1976 novel by Isidore Okpewho

The Last Duty is a 1976 novel by Nigerian author Isidore Okpewho. The narrative is set during the Nigerian Civil War (1967–1970) and focuses on the experiences of civilians in the Urhobo-speaking area of the Mid-Western Region. Literary criticism notes that the work examines the position of minority ethnic groups who were caught between the federal forces of Nigeria and the secessionist state of Biafra, suffering violence and displacement from both sides.

==Publication==

The novel was first published in 1976 by Longman Group Limited as part of its Drumbeat series.

== Style ==
Several narrators describe events in the first person, giving sometimes-contradictory accounts in their own distinctive styles reflective of their personalities. The scholar Eustace Palmer describes it as the first African novel to make such heavy use of narrative point of view as a literary technique, such that "the reader is expected to build up his or her own picture of the complex truth through a resolution of the conflicting points of view".

Felicia Annin and Cynthia Osei compare Okpewho's style of social criticism to Juvenal's satires.

== Major themes ==
Eustace Palmer describes Okpewho as "possibly the most interesting of all the Nigerian novelists who have written about the Biafran war", arguing that The Last Duty's "real emphasis is on the havoc caused to human relationships" by war, and especially "the mental, physical, and emotional torture to which women were exposed". Don Emenike and Success Asuzu use the novel as a case study of women's sexual exploitation of during the war. Chukwuka Nwachukwu and Urama Nwachukwu consider the novel's treatment of sexual violence as a possible source of nihilism in reaction to the war, but ultimately argue that the novel's attitude is absurdist rather than nihilist. I.A. Emenyi also examines the ability of patriarchy to deform the woman and affirms the centrality of choice as the basic weapon in her struggle for meaningful existence in the new millennium.

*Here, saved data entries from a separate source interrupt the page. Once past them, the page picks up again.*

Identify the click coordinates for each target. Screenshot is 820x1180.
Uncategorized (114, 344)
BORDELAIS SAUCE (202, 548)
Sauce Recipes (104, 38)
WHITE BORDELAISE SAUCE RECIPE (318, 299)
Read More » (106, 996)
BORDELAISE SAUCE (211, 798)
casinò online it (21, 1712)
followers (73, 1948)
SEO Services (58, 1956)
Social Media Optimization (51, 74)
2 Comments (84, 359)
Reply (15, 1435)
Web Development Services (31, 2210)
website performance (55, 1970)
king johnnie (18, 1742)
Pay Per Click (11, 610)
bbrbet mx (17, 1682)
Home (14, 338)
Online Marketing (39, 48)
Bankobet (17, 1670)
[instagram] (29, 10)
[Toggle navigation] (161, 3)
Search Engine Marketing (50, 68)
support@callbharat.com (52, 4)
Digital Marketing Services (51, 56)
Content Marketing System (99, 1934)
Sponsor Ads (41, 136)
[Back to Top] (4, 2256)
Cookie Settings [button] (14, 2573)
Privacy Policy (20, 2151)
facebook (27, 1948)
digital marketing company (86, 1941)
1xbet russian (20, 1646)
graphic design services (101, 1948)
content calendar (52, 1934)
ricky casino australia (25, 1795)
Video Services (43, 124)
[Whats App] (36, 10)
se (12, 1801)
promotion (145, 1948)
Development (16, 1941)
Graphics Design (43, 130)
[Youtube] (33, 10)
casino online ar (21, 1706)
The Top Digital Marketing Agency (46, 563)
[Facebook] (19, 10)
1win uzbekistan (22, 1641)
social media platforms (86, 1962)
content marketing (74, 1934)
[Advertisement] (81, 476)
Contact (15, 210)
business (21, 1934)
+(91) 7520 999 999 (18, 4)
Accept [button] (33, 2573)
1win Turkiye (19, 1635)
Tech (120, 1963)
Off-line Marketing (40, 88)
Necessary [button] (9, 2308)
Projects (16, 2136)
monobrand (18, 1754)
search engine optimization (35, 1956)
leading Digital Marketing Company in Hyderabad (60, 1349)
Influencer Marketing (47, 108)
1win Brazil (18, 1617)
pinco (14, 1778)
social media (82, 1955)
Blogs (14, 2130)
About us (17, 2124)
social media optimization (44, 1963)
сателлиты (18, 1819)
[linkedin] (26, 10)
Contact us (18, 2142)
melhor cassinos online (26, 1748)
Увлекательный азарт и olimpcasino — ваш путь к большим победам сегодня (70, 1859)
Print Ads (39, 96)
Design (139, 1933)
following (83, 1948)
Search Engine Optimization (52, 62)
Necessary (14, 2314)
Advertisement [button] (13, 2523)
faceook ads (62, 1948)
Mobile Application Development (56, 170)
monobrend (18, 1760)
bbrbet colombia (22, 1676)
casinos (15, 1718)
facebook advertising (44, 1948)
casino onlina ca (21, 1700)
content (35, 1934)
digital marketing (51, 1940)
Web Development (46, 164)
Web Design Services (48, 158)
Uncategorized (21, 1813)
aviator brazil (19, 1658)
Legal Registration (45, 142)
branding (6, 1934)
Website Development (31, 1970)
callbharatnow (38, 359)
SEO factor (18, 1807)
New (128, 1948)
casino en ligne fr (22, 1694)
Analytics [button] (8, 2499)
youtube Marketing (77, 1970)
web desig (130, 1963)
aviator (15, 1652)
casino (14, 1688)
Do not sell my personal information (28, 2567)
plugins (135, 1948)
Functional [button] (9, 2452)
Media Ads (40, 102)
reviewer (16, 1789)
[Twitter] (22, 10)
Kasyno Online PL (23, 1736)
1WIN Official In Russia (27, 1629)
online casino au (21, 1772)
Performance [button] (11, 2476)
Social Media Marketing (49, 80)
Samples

Funsho Aiyejina describes the novel as a "metaphor of a failed marriage, this time, the political marriage between the various ethnic groups in Nigeria". Abdullahi Ismaila argues that the novel can be interpreted as "a metaphorical representation of the relations of oppression and repression of the Biafrans or rebels by the Federal Army or might, of the less privileged, the weak and the vulnerable". According to Felicia Annin and Cynthia Osei, "Okpewho presents detailed description of the inhuman and devastating issues, including corruption, wickedness, dishonesty and injustices that bedevil society." Ifeoma Oluwaseyi highlights the theme of cabalism and exploitation in the novel, focusing on the unfair treatment and manipulation of the masses by the ruling class during the war. Okpewho, he argues, examines the greed and opportunism of the upper class, which leads to the victimization of the lower class in society. Chidi Amuta notes that the novel touches the "fundamental social bonds and institutions such as marriage and friendship thereby exposing individuals to often difficult moral choices".